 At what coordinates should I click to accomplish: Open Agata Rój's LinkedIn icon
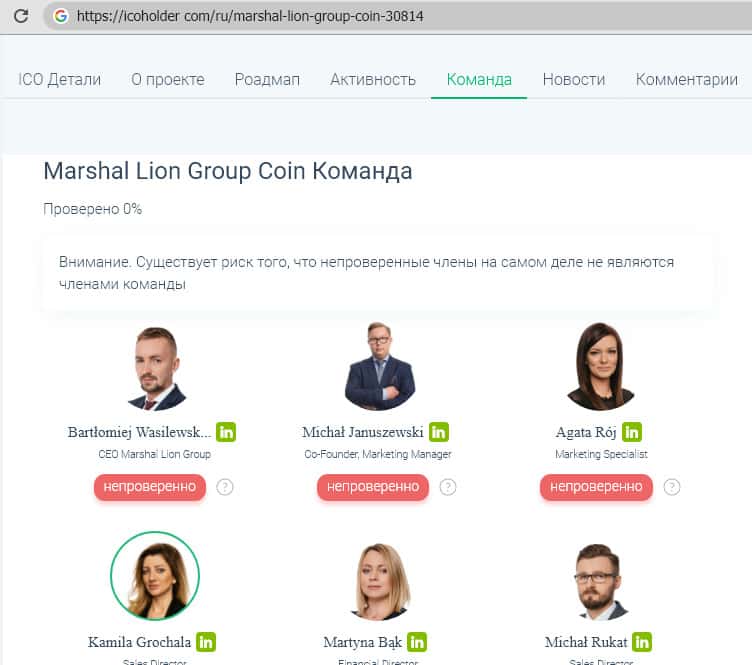tap(632, 432)
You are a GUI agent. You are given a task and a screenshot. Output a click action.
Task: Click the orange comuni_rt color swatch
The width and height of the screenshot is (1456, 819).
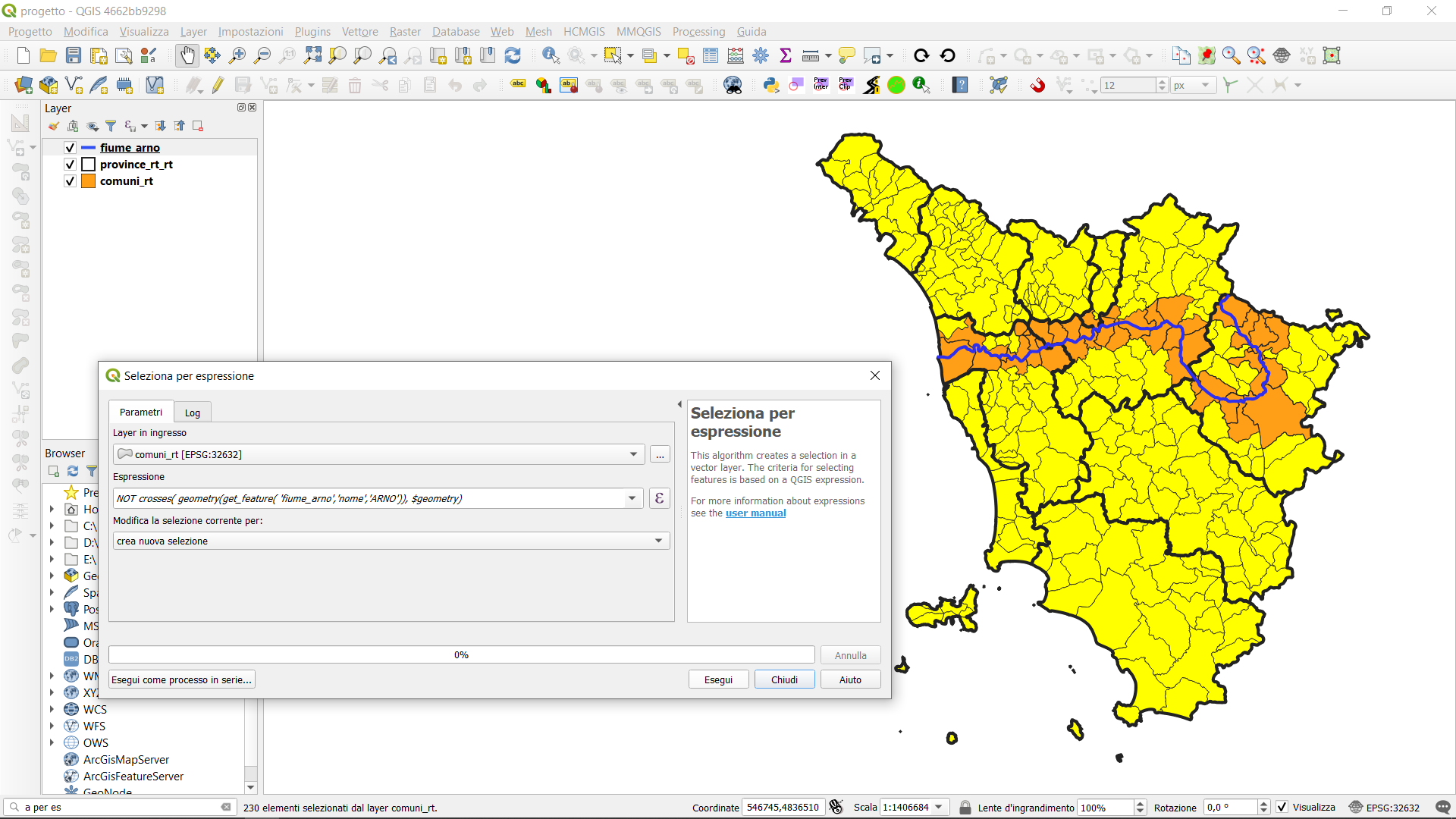pyautogui.click(x=89, y=181)
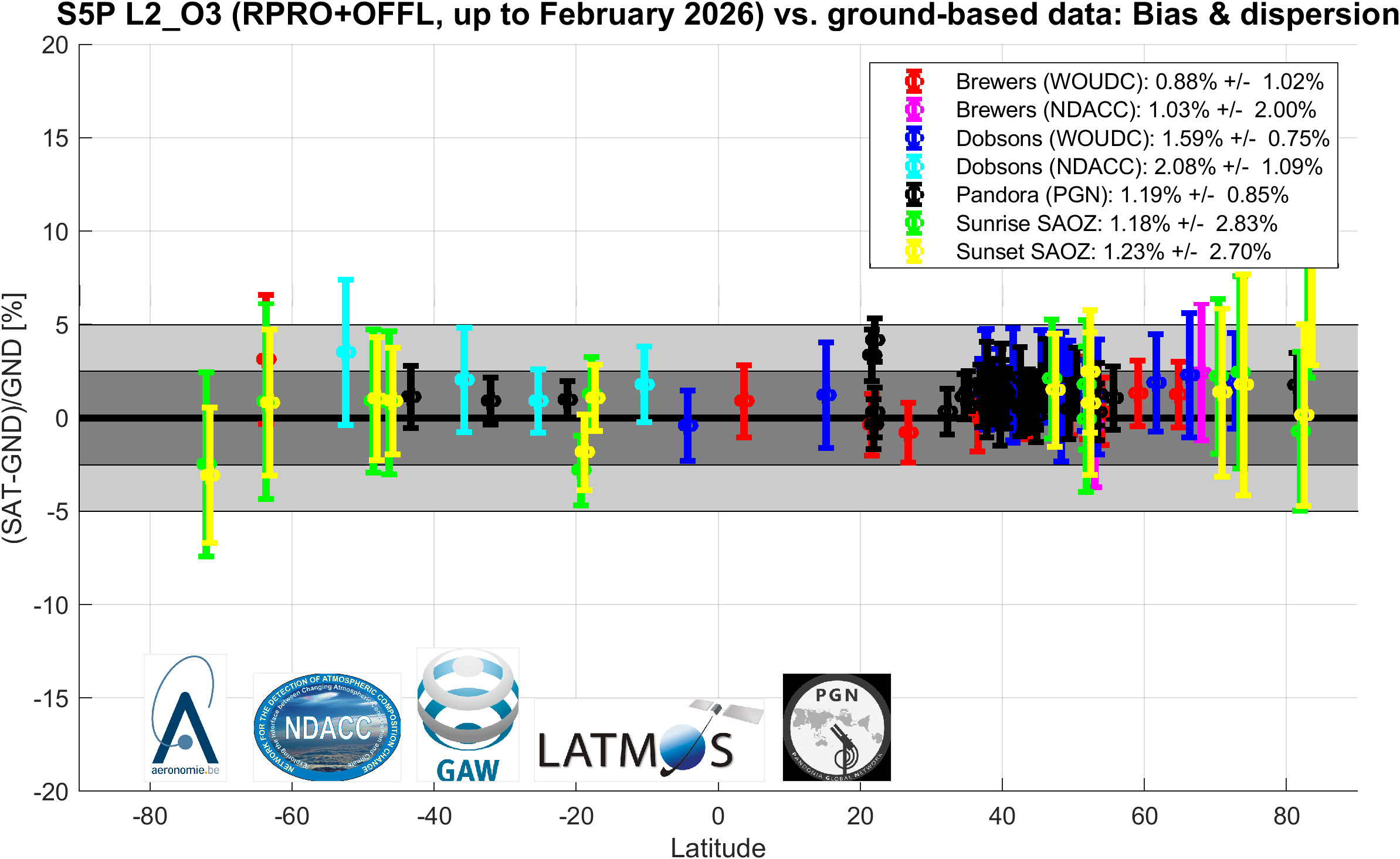1400x859 pixels.
Task: Click the (SAT-GND)/GND [%] y-axis label
Action: click(x=13, y=418)
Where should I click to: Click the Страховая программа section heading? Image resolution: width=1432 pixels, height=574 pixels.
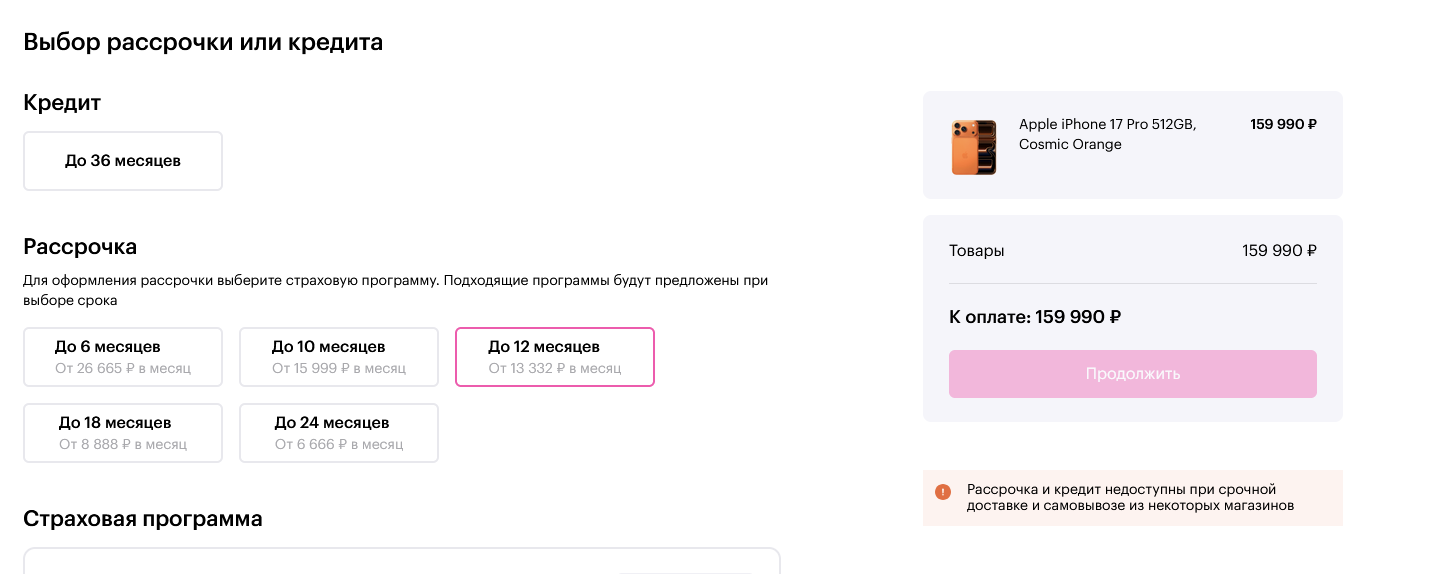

────────────────────

Instructions for the task: Rewrite every line of the listing above as a numbered list, leaving out blank lines and the pictures.

Response:
1.  At what coordinates should I click to accomplish: Open Agata Rój's LinkedIn icon
2. tap(632, 432)
3. You are a GUI agent. You are given a task and a screenshot. Output a click action.
4. Task: Click the orange comuni_rt color swatch
5. The width and height of the screenshot is (1456, 819).
6. pyautogui.click(x=89, y=181)
7. 1400x859 pixels.
8. Task: Click the (SAT-GND)/GND [%] y-axis label
9. Action: click(x=13, y=418)
10. Where should I click to: Click the Страховая программа section heading? Image resolution: width=1432 pixels, height=574 pixels.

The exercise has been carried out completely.